● **Goal of the exercise**
Exclude every picture. Output verbatim the lines from the one containing "1000x549 pixels. At" to the end of the data.

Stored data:

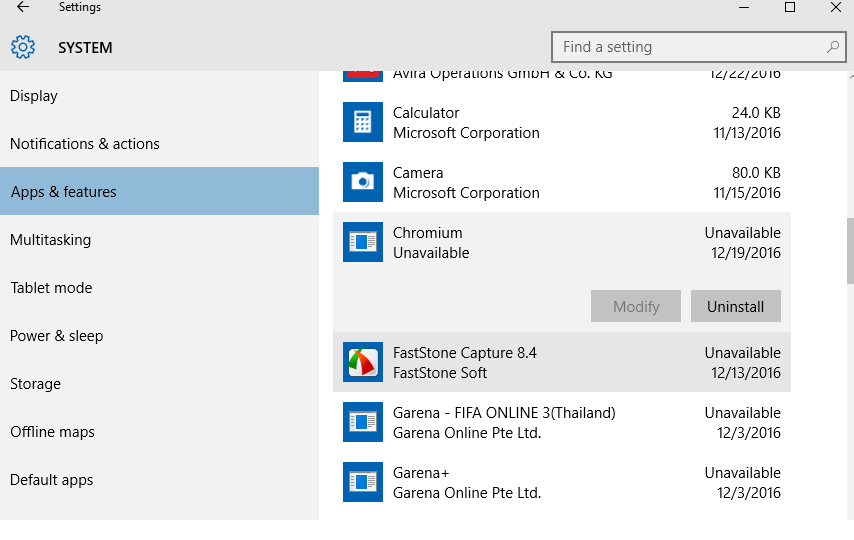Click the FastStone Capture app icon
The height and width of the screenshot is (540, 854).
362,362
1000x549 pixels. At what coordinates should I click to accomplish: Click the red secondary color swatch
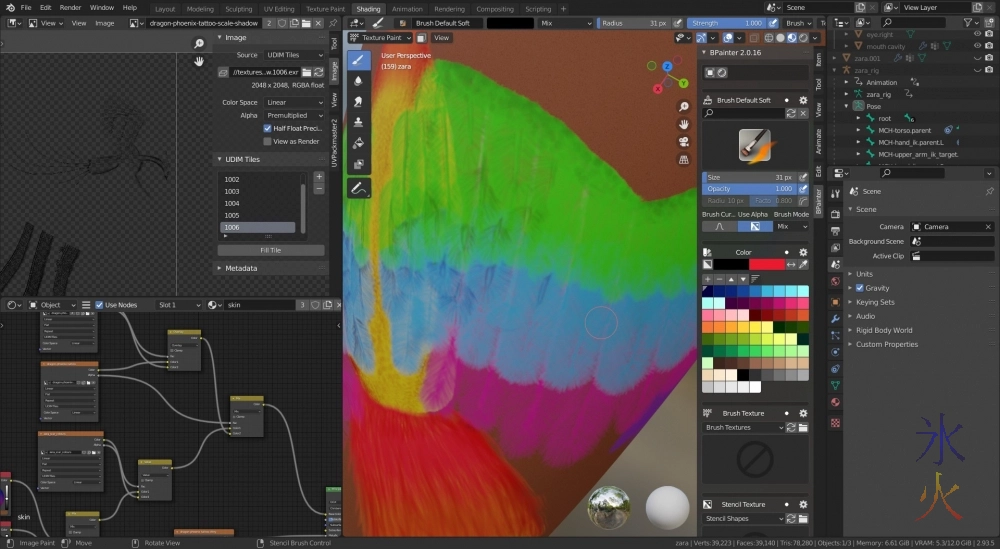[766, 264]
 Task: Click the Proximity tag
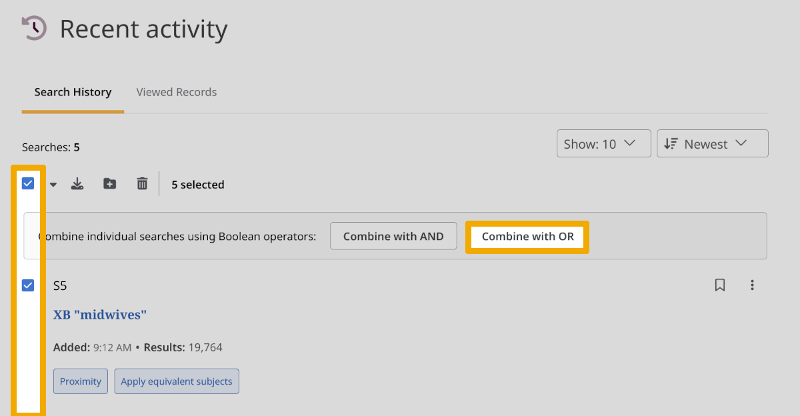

● **Reply**
1000x549 pixels. At what coordinates should I click to accomplish: Click the red secondary color swatch
[766, 264]
 Task: Click the Proximity tag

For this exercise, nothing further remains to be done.